Now a lot of data has been collected. Is the data correct and concise? Is the date collected correctly? Does everyone see the same pattern? Here the group needs to come to a consensus: ‘guilty’ or ‘not guilty’, and need to give an indication how sure they are. This part includes interpretation of the data, as things usually are not very clear. It is interesting to see how much some groups come to a conclusion, based on which ‘facts’ or ‘soft facts’. Or that measurements with the ‘technical’ methods are contradictory to the ‘soft’ factors.

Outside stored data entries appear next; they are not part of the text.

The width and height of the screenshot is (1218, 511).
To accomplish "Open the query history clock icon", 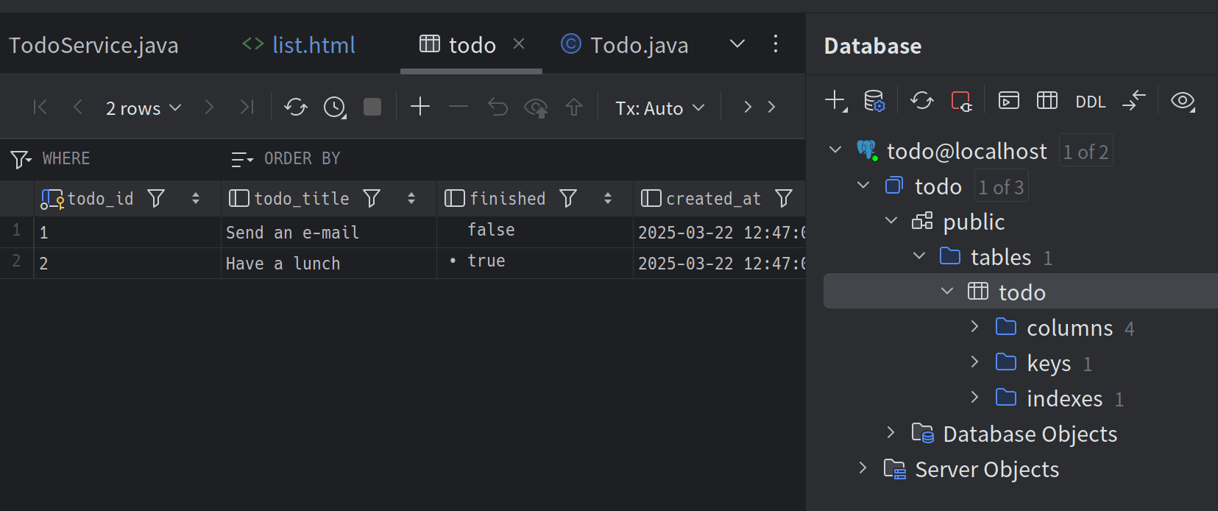I will [x=335, y=108].
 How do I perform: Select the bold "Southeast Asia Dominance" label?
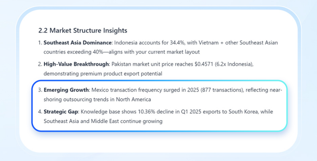coord(77,43)
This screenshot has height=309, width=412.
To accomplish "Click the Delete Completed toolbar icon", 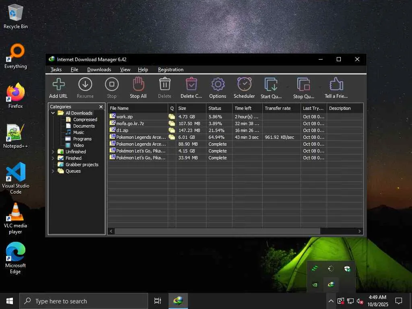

We did the above experiment in several schools, with multiple groups. In some cases, all groups 100% correctly identifying if the person was lying or telling the truth. Impressive! In other cases it was between 30% to 60%. So very mixed results. Well, this was a ‘self-built Polygraph’, and does not compare to a professional one with trained person. But regardless, the results where interesting. And I think it gave everyone a sense of what is important, not only from an engineering perspective:
- Without asking the right questions, you will not get the right answers.
- If you only trust the sensor values, you might be way off.
- If you only trust your gut feeling, that might work, or you can be fooled too.
- If you want to measure something, you better ask first what *exactly* you want to measure, and why.
- If you measure something, make sure that you can reproduce the result, and things are well documented.
- A single measurement does not say anything: you need to sample multiple times.
- Without calibration, you do not have a stable base.
- Measurement means measuring the noise with the signal.
- The temperature has a key impact on the measured value.
- And: Polygraphs are very controversal (and banned by law in many countries).
As for myself: I have two daughters in the teenager age. I have my own methods. And no, I’m not using a Polygraph . I admit: I’m not always right, and sometimes the truth is unknown. But that keeps life interesting, or not?